> [Input data]
+===+

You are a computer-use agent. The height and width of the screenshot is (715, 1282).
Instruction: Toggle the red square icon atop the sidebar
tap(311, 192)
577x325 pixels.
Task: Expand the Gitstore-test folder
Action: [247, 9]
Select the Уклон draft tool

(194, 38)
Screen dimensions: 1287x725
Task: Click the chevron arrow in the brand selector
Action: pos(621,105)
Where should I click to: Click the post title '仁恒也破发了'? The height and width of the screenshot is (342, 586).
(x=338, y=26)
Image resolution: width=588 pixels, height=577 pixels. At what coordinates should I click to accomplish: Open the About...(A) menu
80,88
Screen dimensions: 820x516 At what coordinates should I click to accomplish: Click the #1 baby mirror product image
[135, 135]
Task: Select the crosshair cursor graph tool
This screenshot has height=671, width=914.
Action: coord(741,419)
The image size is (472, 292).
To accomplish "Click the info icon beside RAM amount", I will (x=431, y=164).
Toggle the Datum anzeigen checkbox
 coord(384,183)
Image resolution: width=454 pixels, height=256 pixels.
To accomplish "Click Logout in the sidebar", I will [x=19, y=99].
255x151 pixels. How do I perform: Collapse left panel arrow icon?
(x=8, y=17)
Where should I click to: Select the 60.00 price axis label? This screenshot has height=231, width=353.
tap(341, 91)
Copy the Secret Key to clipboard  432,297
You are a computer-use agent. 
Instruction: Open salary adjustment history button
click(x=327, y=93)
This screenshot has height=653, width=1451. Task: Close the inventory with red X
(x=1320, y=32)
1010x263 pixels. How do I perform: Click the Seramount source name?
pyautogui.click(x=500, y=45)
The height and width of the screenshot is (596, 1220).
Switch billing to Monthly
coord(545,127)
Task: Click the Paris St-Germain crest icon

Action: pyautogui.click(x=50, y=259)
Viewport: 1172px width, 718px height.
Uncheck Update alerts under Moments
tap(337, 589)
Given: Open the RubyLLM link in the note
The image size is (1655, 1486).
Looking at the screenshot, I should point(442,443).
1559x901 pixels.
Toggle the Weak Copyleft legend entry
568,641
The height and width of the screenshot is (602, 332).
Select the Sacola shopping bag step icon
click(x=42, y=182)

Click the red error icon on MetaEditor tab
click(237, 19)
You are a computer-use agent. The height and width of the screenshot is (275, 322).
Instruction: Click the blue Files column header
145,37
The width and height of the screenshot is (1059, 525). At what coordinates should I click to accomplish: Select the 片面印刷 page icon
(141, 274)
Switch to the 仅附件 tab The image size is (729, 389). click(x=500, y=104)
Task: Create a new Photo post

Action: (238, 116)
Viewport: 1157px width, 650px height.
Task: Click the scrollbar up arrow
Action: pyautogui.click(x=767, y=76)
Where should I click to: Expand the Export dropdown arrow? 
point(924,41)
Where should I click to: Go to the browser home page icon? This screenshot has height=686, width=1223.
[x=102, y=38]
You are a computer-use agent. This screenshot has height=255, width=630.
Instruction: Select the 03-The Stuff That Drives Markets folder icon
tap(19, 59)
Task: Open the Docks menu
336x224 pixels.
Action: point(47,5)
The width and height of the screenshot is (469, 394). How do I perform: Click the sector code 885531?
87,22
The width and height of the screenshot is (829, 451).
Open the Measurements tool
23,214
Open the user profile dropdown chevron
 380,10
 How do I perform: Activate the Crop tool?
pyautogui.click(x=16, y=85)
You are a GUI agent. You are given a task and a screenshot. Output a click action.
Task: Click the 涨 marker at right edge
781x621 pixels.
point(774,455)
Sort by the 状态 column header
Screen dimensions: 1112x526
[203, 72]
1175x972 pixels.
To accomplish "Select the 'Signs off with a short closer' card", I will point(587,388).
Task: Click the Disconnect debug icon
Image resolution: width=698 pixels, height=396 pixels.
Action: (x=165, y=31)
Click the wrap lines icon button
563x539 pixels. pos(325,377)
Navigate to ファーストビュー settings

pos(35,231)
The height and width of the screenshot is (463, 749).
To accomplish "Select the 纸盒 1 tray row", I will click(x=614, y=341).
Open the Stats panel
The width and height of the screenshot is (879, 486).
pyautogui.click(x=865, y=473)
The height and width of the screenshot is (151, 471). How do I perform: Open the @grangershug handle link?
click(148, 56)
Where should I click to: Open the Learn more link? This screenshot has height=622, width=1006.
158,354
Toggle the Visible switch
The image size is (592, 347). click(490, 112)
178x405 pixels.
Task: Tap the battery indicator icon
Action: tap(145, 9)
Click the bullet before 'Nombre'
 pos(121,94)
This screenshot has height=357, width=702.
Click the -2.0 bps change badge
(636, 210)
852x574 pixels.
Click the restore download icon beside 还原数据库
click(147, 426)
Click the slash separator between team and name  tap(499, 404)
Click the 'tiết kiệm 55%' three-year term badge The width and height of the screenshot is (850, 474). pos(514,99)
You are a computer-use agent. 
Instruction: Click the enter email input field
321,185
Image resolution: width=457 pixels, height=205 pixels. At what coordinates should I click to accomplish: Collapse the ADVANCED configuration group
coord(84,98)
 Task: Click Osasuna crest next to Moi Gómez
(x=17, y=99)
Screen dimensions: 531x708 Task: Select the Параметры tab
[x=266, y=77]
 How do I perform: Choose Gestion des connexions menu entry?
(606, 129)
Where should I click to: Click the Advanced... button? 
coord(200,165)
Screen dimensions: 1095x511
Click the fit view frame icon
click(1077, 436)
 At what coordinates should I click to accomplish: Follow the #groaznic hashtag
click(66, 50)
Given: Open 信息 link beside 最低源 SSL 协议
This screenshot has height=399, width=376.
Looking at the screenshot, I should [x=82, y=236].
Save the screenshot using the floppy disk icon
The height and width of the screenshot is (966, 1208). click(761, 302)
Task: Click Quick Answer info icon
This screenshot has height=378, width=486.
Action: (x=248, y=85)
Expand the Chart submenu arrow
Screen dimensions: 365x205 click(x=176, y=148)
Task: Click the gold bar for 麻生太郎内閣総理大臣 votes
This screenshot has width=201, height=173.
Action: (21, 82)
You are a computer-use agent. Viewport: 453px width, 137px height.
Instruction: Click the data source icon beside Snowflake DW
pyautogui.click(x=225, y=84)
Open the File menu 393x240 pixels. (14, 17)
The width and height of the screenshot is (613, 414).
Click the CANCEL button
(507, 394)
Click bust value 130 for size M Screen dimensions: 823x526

+===+

> [Exercise objective]
Reproduce the records exactly, keeping every line.

> [Your solution]
You are a computer-use agent. The height and width of the screenshot is (715, 1282).
Instruction: Toggle the red square icon atop the sidebar
tap(311, 192)
577x325 pixels.
Task: Expand the Gitstore-test folder
Action: [247, 9]
Select the Уклон draft tool

(194, 38)
Screen dimensions: 1287x725
Task: Click the chevron arrow in the brand selector
Action: pos(621,105)
Where should I click to: Click the post title '仁恒也破发了'? The height and width of the screenshot is (342, 586).
(x=338, y=26)
Image resolution: width=588 pixels, height=577 pixels. At what coordinates should I click to accomplish: Open the About...(A) menu
80,88
Screen dimensions: 820x516 At what coordinates should I click to accomplish: Click the #1 baby mirror product image
[135, 135]
Task: Select the crosshair cursor graph tool
This screenshot has height=671, width=914.
Action: coord(741,419)
The image size is (472, 292).
To accomplish "Click the info icon beside RAM amount", I will (x=431, y=164).
Toggle the Datum anzeigen checkbox
 coord(384,183)
Image resolution: width=454 pixels, height=256 pixels.
To accomplish "Click Logout in the sidebar", I will [x=19, y=99].
255x151 pixels. How do I perform: Collapse left panel arrow icon?
(x=8, y=17)
Where should I click to: Select the 60.00 price axis label? This screenshot has height=231, width=353.
tap(341, 91)
Copy the Secret Key to clipboard  432,297
You are a computer-use agent. 
Instruction: Open salary adjustment history button
click(x=327, y=93)
This screenshot has height=653, width=1451. Task: Close the inventory with red X
(x=1320, y=32)
1010x263 pixels. How do I perform: Click the Seramount source name?
pyautogui.click(x=500, y=45)
The height and width of the screenshot is (596, 1220).
Switch billing to Monthly
coord(545,127)
Task: Click the Paris St-Germain crest icon

Action: pyautogui.click(x=50, y=259)
Viewport: 1172px width, 718px height.
Uncheck Update alerts under Moments
tap(337, 589)
Given: Open the RubyLLM link in the note
The image size is (1655, 1486).
Looking at the screenshot, I should point(442,443).
1559x901 pixels.
Toggle the Weak Copyleft legend entry
568,641
The height and width of the screenshot is (602, 332).
Select the Sacola shopping bag step icon
click(x=42, y=182)

Click the red error icon on MetaEditor tab
click(237, 19)
You are a computer-use agent. The height and width of the screenshot is (275, 322).
Instruction: Click the blue Files column header
145,37
The width and height of the screenshot is (1059, 525). At what coordinates should I click to accomplish: Select the 片面印刷 page icon
(141, 274)
Switch to the 仅附件 tab The image size is (729, 389). click(x=500, y=104)
Task: Create a new Photo post

Action: (238, 116)
Viewport: 1157px width, 650px height.
Task: Click the scrollbar up arrow
Action: pyautogui.click(x=767, y=76)
Where should I click to: Expand the Export dropdown arrow? 
point(924,41)
Where should I click to: Go to the browser home page icon? This screenshot has height=686, width=1223.
[x=102, y=38]
You are a computer-use agent. This screenshot has height=255, width=630.
Instruction: Select the 03-The Stuff That Drives Markets folder icon
tap(19, 59)
Task: Open the Docks menu
336x224 pixels.
Action: point(47,5)
The width and height of the screenshot is (469, 394). How do I perform: Click the sector code 885531?
87,22
The width and height of the screenshot is (829, 451).
Open the Measurements tool
23,214
Open the user profile dropdown chevron
 380,10
 How do I perform: Activate the Crop tool?
pyautogui.click(x=16, y=85)
You are a GUI agent. You are given a task and a screenshot. Output a click action.
Task: Click the 涨 marker at right edge
781x621 pixels.
point(774,455)
Sort by the 状态 column header
Screen dimensions: 1112x526
[203, 72]
1175x972 pixels.
To accomplish "Select the 'Signs off with a short closer' card", I will point(587,388).
Task: Click the Disconnect debug icon
Image resolution: width=698 pixels, height=396 pixels.
Action: (x=165, y=31)
Click the wrap lines icon button
563x539 pixels. pos(325,377)
Navigate to ファーストビュー settings

pos(35,231)
The height and width of the screenshot is (463, 749).
To accomplish "Select the 纸盒 1 tray row", I will click(x=614, y=341).
Open the Stats panel
The width and height of the screenshot is (879, 486).
pyautogui.click(x=865, y=473)
The height and width of the screenshot is (151, 471). How do I perform: Open the @grangershug handle link?
click(148, 56)
Where should I click to: Open the Learn more link? This screenshot has height=622, width=1006.
158,354
Toggle the Visible switch
The image size is (592, 347). click(490, 112)
178x405 pixels.
Task: Tap the battery indicator icon
Action: tap(145, 9)
Click the bullet before 'Nombre'
 pos(121,94)
This screenshot has height=357, width=702.
Click the -2.0 bps change badge
(636, 210)
852x574 pixels.
Click the restore download icon beside 还原数据库
click(147, 426)
Click the slash separator between team and name  tap(499, 404)
Click the 'tiết kiệm 55%' three-year term badge The width and height of the screenshot is (850, 474). pos(514,99)
You are a computer-use agent. 
Instruction: Click the enter email input field
321,185
Image resolution: width=457 pixels, height=205 pixels. At what coordinates should I click to accomplish: Collapse the ADVANCED configuration group
coord(84,98)
 Task: Click Osasuna crest next to Moi Gómez
(x=17, y=99)
Screen dimensions: 531x708 Task: Select the Параметры tab
[x=266, y=77]
 How do I perform: Choose Gestion des connexions menu entry?
(606, 129)
Where should I click to: Click the Advanced... button? 
coord(200,165)
Screen dimensions: 1095x511
Click the fit view frame icon
click(1077, 436)
 At what coordinates should I click to accomplish: Follow the #groaznic hashtag
click(66, 50)
Given: Open 信息 link beside 最低源 SSL 协议
This screenshot has height=399, width=376.
Looking at the screenshot, I should [x=82, y=236].
Save the screenshot using the floppy disk icon
The height and width of the screenshot is (966, 1208). click(761, 302)
Task: Click Quick Answer info icon
This screenshot has height=378, width=486.
Action: (x=248, y=85)
Expand the Chart submenu arrow
Screen dimensions: 365x205 click(x=176, y=148)
Task: Click the gold bar for 麻生太郎内閣総理大臣 votes
This screenshot has width=201, height=173.
Action: (21, 82)
You are a computer-use agent. Viewport: 453px width, 137px height.
Instruction: Click the data source icon beside Snowflake DW
pyautogui.click(x=225, y=84)
Open the File menu 393x240 pixels. (14, 17)
The width and height of the screenshot is (613, 414).
Click the CANCEL button
(507, 394)
Click bust value 130 for size M Screen dimensions: 823x526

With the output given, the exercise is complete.